Selected extract ▸
Purpose of the Study:

  • To introduce a new class of P-model absorbing learning automata utilizing a stochastic estimator.
  • To improve the speed and accuracy of convergence to optimal actions in stationary random environments.
  • To analyze the asymptotic behavior and prove the epsilon-optimality of the proposed scheme.

Main Methods:

  • Development of a novel stochastic estimator for learning automata.
  • Relaxation of dependence on environmental responses for infrequently selected actions.
  • Analysis of asymptotic behavior and theoretical proof of epsilon-optimality.
  • Extensive simulations comparing the proposed scheme with deterministic methods (DP(RI) and DGPA).

Main Results:

  • The proposed stochastic estimator allows infrequently chosen actions a better chance to be identified as optimal.
  • The learning automaton demonstrates rapid and accurate convergence to the optimal action.
  • The scheme is theoretically proven to be epsilon-optimal in all stationary random environments.

Source information ▸

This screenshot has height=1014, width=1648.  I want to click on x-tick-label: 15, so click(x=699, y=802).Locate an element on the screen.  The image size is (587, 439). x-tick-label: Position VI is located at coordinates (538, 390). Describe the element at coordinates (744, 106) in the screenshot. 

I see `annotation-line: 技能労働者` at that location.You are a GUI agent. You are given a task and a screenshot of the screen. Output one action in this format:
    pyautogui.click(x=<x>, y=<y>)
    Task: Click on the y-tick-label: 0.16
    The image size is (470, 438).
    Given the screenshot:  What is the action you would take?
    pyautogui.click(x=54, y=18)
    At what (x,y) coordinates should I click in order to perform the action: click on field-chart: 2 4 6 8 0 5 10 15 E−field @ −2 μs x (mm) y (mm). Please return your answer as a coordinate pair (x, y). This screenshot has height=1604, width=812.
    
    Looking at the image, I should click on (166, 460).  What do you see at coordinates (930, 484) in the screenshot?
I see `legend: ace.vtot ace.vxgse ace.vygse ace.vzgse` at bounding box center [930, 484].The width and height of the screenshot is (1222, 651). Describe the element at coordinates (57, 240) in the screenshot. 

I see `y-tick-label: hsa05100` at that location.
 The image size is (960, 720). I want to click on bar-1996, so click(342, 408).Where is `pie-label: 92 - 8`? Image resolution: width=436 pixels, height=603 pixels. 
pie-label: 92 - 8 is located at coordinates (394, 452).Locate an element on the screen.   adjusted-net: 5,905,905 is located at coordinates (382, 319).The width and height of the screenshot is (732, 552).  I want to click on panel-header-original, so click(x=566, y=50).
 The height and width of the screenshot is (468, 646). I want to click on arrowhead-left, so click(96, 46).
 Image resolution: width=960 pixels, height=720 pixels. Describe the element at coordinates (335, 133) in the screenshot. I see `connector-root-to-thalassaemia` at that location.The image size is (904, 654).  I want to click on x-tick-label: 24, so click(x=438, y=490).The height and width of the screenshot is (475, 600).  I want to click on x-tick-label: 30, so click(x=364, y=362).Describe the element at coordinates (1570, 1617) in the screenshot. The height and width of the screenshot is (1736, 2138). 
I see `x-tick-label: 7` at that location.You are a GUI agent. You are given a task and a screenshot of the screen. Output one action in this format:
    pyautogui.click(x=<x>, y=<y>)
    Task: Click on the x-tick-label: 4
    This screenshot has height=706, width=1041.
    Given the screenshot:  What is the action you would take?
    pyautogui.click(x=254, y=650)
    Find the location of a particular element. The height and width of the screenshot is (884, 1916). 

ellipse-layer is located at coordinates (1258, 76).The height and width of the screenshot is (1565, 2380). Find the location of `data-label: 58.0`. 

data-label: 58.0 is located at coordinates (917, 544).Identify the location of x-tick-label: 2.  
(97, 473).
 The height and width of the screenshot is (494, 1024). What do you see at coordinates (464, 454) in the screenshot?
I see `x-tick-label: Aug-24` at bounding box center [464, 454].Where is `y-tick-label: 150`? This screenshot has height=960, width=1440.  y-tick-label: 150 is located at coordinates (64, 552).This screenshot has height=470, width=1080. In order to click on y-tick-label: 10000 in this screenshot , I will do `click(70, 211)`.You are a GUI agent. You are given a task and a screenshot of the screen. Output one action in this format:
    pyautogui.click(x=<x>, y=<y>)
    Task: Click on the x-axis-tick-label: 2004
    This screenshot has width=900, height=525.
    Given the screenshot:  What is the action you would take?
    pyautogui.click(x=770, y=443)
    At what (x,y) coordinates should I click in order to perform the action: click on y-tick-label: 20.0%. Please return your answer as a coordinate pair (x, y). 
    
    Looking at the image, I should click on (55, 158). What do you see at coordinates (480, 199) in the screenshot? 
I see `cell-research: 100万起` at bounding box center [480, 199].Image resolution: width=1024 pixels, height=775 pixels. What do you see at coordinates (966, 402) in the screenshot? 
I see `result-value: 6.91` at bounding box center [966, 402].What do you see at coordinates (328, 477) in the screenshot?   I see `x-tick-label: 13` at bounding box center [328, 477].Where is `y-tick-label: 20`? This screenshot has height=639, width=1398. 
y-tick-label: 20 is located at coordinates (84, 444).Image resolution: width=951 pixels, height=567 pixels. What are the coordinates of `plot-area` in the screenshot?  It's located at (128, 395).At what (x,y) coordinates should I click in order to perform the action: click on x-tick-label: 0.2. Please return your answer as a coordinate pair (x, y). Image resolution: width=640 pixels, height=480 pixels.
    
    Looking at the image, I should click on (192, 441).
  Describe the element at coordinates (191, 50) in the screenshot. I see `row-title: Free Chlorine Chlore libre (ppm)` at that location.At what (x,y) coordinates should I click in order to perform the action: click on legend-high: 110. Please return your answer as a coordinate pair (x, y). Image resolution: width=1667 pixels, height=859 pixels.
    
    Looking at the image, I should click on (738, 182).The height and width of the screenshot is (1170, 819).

What is being asked ▸
In the study summary, list every point under "Main Methods:".

Answer to this problem ▸
- Development of a novel stochastic estimator for learning automata.
- Relaxation of dependence on environmental responses for infrequently selected actions.
- Analysis of asymptotic behavior and theoretical proof of epsilon-optimality.
- Extensive simulations comparing the proposed scheme with deterministic methods (DP(RI) and DGPA).